** Start of RECORDS TO PROCESS **
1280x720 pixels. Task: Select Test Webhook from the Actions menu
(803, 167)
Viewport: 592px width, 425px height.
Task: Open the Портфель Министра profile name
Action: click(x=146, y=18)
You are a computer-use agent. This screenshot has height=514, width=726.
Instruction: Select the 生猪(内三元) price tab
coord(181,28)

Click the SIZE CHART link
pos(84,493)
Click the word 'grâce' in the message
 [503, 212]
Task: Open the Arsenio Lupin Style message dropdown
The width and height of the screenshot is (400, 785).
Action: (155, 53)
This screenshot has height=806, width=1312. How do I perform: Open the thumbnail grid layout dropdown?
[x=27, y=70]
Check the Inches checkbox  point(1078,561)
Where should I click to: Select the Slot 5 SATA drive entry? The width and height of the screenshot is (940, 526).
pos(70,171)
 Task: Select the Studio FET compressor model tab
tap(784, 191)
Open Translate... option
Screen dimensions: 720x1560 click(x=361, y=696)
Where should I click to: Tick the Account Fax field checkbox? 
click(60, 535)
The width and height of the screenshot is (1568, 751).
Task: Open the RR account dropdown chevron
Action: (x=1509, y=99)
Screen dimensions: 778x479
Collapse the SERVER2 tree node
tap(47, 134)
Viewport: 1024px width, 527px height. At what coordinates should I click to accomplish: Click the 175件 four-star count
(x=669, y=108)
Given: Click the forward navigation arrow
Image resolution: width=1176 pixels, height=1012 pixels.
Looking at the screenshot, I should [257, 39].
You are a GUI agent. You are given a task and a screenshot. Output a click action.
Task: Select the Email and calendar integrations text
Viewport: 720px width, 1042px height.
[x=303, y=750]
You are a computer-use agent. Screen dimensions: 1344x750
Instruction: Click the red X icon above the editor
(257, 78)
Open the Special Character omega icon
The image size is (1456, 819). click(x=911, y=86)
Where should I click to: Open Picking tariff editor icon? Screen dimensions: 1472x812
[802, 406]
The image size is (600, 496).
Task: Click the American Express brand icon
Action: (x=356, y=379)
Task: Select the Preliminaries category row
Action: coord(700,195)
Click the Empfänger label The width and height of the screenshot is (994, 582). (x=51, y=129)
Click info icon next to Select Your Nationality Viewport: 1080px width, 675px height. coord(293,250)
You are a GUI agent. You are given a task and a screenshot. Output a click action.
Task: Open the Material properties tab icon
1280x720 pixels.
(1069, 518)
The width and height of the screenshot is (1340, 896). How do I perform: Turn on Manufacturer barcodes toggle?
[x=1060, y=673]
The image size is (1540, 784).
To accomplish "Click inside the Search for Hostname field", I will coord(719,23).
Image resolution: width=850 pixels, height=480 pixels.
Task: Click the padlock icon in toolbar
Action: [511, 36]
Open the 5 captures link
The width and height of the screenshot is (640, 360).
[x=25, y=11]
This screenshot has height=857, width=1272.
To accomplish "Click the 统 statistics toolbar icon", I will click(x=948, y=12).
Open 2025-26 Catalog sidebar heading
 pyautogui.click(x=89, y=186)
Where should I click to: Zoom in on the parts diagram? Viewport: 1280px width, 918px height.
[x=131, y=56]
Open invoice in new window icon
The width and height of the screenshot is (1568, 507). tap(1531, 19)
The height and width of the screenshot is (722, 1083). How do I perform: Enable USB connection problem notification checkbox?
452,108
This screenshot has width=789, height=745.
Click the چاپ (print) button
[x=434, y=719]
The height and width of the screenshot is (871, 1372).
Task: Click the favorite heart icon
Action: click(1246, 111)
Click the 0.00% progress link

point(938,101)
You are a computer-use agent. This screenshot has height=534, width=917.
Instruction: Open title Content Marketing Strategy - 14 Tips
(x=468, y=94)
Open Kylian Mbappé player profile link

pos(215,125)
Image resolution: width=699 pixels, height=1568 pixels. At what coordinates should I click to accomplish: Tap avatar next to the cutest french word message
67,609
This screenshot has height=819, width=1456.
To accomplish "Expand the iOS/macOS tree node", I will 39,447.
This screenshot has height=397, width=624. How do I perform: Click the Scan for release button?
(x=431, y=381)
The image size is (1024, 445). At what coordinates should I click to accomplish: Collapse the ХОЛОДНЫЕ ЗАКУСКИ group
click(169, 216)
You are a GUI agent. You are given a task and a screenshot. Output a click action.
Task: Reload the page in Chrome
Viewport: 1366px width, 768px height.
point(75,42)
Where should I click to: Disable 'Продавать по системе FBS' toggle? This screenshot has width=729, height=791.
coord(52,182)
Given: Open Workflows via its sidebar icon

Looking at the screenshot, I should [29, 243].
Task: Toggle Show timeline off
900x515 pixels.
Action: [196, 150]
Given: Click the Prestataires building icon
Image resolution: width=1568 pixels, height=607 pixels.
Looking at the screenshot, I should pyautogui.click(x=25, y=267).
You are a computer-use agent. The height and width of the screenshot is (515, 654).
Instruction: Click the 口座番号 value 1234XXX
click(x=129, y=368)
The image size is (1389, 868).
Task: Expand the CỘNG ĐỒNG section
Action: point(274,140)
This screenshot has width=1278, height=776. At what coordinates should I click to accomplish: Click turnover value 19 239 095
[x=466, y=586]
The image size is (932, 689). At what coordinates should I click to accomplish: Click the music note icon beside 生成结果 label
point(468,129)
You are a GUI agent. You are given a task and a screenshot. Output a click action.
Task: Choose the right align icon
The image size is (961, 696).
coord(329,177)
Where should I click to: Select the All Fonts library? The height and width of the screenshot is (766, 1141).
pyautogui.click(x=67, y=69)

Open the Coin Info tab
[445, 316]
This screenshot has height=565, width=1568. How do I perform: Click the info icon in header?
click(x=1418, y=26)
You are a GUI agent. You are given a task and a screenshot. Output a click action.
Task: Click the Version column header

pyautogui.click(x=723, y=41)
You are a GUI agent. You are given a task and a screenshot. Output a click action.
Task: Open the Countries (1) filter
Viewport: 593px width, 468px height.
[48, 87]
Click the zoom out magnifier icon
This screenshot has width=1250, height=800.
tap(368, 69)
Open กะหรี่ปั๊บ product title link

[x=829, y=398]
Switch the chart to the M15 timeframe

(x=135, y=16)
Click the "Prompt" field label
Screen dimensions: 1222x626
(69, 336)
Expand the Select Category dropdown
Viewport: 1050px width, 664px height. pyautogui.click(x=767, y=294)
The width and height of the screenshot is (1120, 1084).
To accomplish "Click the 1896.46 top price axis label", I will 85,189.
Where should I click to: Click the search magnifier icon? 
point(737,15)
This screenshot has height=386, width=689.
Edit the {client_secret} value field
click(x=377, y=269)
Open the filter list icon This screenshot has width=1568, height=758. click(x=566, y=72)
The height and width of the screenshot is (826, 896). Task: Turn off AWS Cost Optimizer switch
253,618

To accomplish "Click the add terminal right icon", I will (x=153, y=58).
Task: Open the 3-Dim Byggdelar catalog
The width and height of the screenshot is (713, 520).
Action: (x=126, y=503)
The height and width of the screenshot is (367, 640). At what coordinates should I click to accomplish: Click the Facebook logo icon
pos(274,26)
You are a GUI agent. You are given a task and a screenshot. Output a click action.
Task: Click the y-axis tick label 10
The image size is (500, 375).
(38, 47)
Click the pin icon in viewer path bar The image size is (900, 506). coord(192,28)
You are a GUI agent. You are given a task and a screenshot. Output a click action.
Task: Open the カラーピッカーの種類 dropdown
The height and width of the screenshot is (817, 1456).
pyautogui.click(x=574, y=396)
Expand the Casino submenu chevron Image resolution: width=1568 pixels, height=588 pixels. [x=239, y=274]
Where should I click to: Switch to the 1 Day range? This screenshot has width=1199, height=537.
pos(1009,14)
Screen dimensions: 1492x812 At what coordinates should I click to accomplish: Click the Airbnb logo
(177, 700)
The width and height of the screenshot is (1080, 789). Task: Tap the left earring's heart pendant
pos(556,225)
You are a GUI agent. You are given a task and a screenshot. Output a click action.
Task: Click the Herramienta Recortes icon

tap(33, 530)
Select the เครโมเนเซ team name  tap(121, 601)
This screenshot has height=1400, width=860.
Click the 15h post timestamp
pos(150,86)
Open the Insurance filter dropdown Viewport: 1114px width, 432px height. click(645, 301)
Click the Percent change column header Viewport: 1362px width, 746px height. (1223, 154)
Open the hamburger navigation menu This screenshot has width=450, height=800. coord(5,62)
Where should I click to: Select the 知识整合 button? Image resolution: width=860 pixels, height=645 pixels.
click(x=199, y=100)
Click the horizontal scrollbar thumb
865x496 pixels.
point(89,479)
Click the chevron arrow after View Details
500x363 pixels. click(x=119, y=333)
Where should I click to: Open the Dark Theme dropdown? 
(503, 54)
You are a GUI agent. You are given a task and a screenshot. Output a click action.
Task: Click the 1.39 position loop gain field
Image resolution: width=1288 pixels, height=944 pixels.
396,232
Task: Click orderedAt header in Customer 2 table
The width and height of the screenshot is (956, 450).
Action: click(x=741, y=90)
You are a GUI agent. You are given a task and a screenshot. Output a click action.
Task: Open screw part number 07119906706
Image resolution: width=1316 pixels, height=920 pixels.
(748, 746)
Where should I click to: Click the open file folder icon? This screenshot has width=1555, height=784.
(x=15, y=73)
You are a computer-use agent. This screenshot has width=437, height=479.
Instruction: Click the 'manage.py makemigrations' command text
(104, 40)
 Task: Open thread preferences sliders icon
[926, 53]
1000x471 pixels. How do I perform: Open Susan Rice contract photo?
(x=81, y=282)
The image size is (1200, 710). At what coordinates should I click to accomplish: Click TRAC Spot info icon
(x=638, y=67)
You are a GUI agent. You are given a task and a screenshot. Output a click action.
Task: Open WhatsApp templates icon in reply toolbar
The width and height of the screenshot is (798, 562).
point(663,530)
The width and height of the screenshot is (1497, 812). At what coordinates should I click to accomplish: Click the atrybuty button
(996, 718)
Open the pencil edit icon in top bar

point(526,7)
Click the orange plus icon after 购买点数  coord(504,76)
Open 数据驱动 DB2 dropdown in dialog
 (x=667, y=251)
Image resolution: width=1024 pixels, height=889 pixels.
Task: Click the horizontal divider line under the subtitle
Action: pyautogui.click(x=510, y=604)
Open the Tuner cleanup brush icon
** End of RECORDS TO PROCESS **
- **WRITTEN INSTRUCTION**:
Recast the stretch of the records from the line containing "Open Translate... option" through the line containing "(x=669, y=108)" as a Markdown table with the columns Row and Line, putting a row number and one line per row and omitting blank lines.

- **EXPECTED OUTPUT**:
| Row | Line |
|---|---|
| 1 | Open Translate... option |
| 2 | Screen dimensions: 720x1560 click(x=361, y=696) |
| 3 | Where should I click to: Tick the Account Fax field checkbox?  |
| 4 | click(60, 535) |
| 5 | The width and height of the screenshot is (1568, 751). |
| 6 | Task: Open the RR account dropdown chevron |
| 7 | Action: (x=1509, y=99) |
| 8 | Screen dimensions: 778x479 |
| 9 | Collapse the SERVER2 tree node |
| 10 | tap(47, 134) |
| 11 | Viewport: 1024px width, 527px height. At what coordinates should I click to accomplish: Click the 175件 four-star count |
| 12 | (x=669, y=108) |